ACTIVITY LIST:
**1)** In the passage on next-gen materials, how much money was raised in 2020?
**2)** Write out the passage on next-gen materials word for word, starting at "There was $504" and ending at "developed next-gen leather.".
**3)** In the passage on next-gen materials, why are more new companies turning to mycelium and microbe-derived materials for their leather alternatives?
** Opening EXCERPTED PASSAGE block **
The next-Gen materials market. Courtesy

The market is still young, according to the report, with most of the companies established after 2014, and 30 of the 72 focused on leather biomimicry. Plants or plant-derived materials have historically been the main input for leather alternatives, but recently more new companies are using mycelium and microbe-derived materials to create their next-gen leather to better replicate the performance and aesthetic of animal-based leather.

MII said innovators looking to enter the space should consider next-gen silk, wool, down, fur and exotic skins “where there is currently significant white space in the industry.”

MII said $1.29 billion has been invested in next-gen materials since 2015, with 95 unique investors and 35 deals made. The investors vary from individual investors to venture capital, private equity, banks, foundations and fashion companies. MII said it sees “significant investment interest in next-gen materials but not enough viable deals.”

There was $504 million raised in 2020 alone, despite the pandemic, nearly the same as the previous four years combined, the report noted.

“We see the next-gen materials industry as five to 10 years behind the alternative proteins industry,” said Elaine Siu, MII’s chief innovation officer and author of “State of the Industry Report: Next-Gen Materials.” said. “The market size for alternative proteins was approximately 2.2 billion of a global meat market of 1.7 trillion in 2019. We estimate the next-gen materials industry will grow at a faster rate and reach approximately 2.2 billion of a global animal-based material market of $70 billion in five years.”

MII said it has seen significant interest from brands in using next-gen materials, noting Gucci’s recent internally developed next-gen leather.

“Fashion brands recognize the trend toward more sustainable and animal-free materials,” Jacqueline Kravette, MII’s chief brand officer, said. “We have met with 40 fashion, automotive and home goods brands, and all but two are actively searching for next-gen materials to integrate into their supply chains.”

Brands play multiple important roles in the next-gen materials ecosystem, including funding innovation initiatives, switching to next-gen raw materials and collaborating with innovator startups to create new products, MII said. There are a number of major brands using or investing in next-gen materials–Kering, Hermes, Gucci, Adidas, Lululemon, Stella McCartney, Ralph Lauren and Allbirds–that have the infrastructure, capital and distribution networks that startups need to scale their ideas and bring materials to market.

MII is a nonprofit that accelerates the development of high performance, eco-friendly and animal-free materials for the fashion, automotive and home goods industries. It serves as a critical connector along the path to market adoption for new materials, partnering with scientists, startups, brands and retailers to direct the industry toward areas of maximum impact.
** Closing EXCERPTED PASSAGE block **
** Opening SOURCE DATA block **
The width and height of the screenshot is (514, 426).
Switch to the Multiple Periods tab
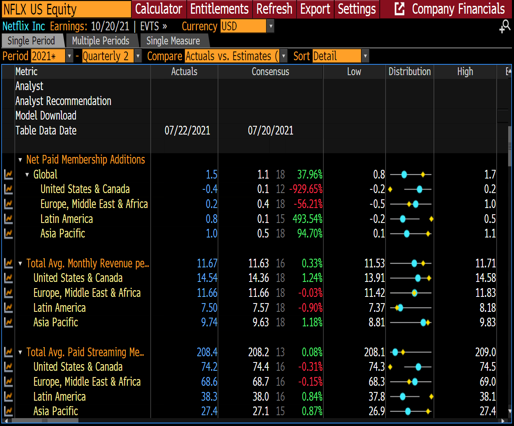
** Closing SOURCE DATA block **
RESPONSES TO THE TASKS:
**1)** $504 million.

**2)**
There was $504 million raised in 2020 alone, despite the pandemic, nearly the same as the previous four years combined, the report noted.

“We see the next-gen materials industry as five to 10 years behind the alternative proteins industry,” said Elaine Siu, MII’s chief innovation officer and author of “State of the Industry Report: Next-Gen Materials.” said. “The market size for alternative proteins was approximately 2.2 billion of a global meat market of 1.7 trillion in 2019. We estimate the next-gen materials industry will grow at a faster rate and reach approximately 2.2 billion of a global animal-based material market of $70 billion in five years.”

MII said it has seen significant interest from brands in using next-gen materials, noting Gucci’s recent internally developed next-gen leather.

**3)** They use these materials to better replicate the performance and aesthetic of animal-based leather. Historically, plants or plant-derived materials were the main input for leather alternatives.